- _Your assignment_
In the entries that follow, the line with "dancyu 2024年9月号 (138, 1339)" opens the range and the line with "[hide chat] (398, 2010)" closes it; repeat that range exactly, both lines included.

- _Provided data_
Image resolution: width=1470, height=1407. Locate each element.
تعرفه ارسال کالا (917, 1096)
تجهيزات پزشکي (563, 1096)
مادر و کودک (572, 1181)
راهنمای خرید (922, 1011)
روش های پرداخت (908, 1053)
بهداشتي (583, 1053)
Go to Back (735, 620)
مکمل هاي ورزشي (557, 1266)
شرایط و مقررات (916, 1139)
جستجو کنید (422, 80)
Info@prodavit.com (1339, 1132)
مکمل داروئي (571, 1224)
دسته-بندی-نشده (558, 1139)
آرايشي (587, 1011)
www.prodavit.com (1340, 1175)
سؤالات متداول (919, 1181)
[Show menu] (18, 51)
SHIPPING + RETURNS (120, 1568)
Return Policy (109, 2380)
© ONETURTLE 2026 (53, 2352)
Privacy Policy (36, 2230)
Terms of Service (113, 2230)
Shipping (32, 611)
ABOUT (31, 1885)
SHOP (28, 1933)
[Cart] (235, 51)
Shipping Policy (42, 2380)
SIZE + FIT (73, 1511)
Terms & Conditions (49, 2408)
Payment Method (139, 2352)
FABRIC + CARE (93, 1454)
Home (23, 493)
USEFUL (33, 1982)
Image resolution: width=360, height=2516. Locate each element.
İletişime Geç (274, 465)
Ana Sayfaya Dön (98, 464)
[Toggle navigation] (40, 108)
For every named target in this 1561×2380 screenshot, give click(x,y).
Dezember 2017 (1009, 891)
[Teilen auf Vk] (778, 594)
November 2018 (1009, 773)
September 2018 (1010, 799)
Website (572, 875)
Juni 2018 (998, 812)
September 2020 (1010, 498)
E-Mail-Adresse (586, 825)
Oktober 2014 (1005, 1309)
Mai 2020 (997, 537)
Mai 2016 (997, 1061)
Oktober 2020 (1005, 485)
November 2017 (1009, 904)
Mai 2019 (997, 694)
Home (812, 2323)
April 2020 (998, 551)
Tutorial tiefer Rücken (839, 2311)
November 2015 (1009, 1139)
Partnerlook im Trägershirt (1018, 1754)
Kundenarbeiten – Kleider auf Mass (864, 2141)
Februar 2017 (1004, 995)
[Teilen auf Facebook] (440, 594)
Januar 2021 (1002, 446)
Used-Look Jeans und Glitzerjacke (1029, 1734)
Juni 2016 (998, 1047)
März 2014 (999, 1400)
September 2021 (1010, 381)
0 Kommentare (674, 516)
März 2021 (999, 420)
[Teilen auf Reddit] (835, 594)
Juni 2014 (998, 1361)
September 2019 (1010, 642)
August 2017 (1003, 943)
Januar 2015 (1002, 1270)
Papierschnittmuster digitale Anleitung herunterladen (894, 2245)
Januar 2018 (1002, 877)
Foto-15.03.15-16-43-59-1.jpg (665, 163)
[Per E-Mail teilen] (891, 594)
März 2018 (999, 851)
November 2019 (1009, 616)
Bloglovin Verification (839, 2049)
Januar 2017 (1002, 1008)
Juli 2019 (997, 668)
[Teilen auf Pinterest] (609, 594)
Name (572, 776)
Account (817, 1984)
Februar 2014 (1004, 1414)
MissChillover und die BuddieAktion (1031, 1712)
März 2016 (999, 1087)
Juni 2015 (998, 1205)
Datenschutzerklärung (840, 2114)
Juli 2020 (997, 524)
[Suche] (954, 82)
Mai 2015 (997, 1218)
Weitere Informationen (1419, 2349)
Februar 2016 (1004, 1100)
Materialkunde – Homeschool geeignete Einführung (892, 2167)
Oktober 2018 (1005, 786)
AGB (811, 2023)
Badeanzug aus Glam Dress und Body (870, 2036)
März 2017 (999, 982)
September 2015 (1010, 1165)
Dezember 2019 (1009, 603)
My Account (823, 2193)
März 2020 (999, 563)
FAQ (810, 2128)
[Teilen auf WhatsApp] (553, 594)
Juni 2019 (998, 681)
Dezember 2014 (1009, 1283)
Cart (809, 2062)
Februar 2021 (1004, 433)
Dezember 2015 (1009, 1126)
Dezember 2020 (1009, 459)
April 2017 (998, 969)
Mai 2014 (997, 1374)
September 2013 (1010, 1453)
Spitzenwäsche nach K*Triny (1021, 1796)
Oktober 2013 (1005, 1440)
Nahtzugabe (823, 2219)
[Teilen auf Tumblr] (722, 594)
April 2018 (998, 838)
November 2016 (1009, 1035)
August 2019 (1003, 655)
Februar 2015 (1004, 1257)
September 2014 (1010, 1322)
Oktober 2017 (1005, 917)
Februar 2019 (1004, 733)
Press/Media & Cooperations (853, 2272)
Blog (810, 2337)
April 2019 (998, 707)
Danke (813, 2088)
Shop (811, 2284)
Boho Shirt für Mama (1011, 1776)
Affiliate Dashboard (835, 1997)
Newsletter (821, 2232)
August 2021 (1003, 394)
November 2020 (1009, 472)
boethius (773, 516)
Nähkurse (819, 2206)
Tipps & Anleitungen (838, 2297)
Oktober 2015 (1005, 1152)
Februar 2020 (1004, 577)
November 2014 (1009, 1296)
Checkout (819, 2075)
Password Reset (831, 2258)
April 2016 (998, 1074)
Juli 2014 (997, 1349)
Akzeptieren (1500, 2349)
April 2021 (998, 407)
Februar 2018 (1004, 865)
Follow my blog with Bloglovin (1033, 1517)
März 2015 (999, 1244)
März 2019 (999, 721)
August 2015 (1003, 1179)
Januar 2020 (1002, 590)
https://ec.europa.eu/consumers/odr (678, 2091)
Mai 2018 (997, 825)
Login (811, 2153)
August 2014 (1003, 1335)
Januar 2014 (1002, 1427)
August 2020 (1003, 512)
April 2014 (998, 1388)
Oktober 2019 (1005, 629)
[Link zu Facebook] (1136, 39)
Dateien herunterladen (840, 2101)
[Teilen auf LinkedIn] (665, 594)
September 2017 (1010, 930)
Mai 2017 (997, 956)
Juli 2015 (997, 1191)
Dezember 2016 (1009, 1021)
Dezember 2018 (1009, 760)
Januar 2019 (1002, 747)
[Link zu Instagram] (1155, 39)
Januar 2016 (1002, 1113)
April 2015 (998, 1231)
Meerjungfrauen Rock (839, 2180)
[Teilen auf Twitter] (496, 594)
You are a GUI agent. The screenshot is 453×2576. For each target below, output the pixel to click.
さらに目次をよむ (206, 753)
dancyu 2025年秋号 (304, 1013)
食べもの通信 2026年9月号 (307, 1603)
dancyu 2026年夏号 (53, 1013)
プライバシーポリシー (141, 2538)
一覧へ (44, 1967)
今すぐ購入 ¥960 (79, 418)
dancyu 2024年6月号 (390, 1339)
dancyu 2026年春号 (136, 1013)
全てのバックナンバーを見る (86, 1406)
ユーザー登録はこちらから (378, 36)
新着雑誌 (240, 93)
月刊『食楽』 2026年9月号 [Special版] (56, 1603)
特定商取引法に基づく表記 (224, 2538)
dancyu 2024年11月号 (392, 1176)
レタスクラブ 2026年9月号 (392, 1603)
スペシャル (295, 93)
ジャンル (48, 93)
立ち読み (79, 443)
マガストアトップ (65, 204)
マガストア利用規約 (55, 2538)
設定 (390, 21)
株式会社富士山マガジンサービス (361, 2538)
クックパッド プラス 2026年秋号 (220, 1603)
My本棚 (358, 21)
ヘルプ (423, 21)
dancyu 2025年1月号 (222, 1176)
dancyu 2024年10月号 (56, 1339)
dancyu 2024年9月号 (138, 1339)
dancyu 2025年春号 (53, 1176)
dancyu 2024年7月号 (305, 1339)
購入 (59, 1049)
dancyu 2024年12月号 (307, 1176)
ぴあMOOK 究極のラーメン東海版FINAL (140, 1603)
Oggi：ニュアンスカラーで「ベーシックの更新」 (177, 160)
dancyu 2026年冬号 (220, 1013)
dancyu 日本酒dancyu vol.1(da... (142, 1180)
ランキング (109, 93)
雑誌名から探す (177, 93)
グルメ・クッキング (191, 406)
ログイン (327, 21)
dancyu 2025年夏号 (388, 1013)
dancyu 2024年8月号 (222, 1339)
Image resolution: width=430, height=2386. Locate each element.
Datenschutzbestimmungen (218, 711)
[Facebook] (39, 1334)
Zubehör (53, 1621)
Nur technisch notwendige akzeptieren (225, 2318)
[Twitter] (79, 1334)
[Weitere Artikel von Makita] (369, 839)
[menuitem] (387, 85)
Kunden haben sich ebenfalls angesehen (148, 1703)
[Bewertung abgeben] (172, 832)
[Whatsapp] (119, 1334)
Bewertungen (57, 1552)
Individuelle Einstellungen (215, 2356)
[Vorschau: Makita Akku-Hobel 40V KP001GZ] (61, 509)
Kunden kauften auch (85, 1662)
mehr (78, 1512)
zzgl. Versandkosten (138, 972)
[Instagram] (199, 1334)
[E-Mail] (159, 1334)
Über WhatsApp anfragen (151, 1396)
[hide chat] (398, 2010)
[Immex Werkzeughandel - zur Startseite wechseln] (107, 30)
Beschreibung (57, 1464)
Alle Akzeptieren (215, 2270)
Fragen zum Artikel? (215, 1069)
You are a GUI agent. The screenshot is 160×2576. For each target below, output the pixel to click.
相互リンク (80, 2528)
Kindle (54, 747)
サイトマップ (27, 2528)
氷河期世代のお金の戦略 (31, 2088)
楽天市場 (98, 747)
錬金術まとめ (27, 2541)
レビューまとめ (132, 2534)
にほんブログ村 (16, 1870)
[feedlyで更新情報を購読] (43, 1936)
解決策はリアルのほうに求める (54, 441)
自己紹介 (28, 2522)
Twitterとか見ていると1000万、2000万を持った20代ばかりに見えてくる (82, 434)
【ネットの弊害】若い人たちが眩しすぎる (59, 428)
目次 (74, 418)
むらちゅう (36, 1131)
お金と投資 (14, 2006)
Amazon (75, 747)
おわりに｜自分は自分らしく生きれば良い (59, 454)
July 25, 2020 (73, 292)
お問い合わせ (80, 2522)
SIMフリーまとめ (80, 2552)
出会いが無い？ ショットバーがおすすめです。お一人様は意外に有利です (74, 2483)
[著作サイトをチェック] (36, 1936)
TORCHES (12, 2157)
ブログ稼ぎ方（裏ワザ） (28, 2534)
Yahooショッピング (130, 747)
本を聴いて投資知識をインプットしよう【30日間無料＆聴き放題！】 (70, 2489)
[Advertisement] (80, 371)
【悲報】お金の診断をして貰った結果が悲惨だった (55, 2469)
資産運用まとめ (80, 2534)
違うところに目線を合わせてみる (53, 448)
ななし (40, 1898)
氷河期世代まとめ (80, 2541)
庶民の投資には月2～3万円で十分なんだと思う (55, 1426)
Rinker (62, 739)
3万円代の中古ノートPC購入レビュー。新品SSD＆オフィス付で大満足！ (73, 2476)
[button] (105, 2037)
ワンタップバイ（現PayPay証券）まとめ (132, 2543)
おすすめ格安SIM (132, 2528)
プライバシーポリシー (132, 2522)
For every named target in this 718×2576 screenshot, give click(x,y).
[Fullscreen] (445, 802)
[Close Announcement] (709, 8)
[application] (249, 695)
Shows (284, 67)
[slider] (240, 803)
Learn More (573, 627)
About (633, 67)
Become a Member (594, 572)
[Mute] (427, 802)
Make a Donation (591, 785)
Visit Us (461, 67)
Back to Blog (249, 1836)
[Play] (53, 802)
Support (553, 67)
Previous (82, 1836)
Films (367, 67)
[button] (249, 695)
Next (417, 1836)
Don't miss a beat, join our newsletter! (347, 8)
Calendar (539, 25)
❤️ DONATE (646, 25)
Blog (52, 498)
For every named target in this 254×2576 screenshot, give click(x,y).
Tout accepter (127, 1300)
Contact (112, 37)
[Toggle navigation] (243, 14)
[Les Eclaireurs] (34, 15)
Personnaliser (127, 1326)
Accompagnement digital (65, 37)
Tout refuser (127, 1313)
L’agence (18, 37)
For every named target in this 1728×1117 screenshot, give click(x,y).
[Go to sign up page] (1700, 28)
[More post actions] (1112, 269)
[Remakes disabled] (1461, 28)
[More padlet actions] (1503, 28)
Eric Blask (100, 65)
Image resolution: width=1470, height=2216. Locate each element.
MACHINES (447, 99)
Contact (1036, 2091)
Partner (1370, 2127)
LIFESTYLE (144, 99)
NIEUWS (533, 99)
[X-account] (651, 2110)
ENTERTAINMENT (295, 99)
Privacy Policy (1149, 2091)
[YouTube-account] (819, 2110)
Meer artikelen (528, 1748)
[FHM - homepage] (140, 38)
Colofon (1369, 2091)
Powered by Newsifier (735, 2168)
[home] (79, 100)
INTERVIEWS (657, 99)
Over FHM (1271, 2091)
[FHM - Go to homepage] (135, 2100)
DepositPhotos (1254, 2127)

- _Solved problem_
dancyu 2024年9月号 (138, 1339)
dancyu 2025年春号 (53, 1176)
dancyu 2024年7月号 (305, 1339)
購入 (59, 1049)
dancyu 2024年12月号 (307, 1176)
ぴあMOOK 究極のラーメン東海版FINAL (140, 1603)
Oggi：ニュアンスカラーで「ベーシックの更新」 (177, 160)
dancyu 2026年冬号 (220, 1013)
dancyu 日本酒dancyu vol.1(da... (142, 1180)
ランキング (109, 93)
雑誌名から探す (177, 93)
グルメ・クッキング (191, 406)
ログイン (327, 21)
dancyu 2025年夏号 (388, 1013)
dancyu 2024年8月号 (222, 1339)
Image resolution: width=430, height=2386. Locate each element.
Datenschutzbestimmungen (218, 711)
[Facebook] (39, 1334)
Zubehör (53, 1621)
Nur technisch notwendige akzeptieren (225, 2318)
[Twitter] (79, 1334)
[Weitere Artikel von Makita] (369, 839)
[menuitem] (387, 85)
Kunden haben sich ebenfalls angesehen (148, 1703)
[Bewertung abgeben] (172, 832)
[Whatsapp] (119, 1334)
Bewertungen (57, 1552)
Individuelle Einstellungen (215, 2356)
[Vorschau: Makita Akku-Hobel 40V KP001GZ] (61, 509)
Kunden kauften auch (85, 1662)
mehr (78, 1512)
zzgl. Versandkosten (138, 972)
[Instagram] (199, 1334)
[E-Mail] (159, 1334)
Über WhatsApp anfragen (151, 1396)
[hide chat] (398, 2010)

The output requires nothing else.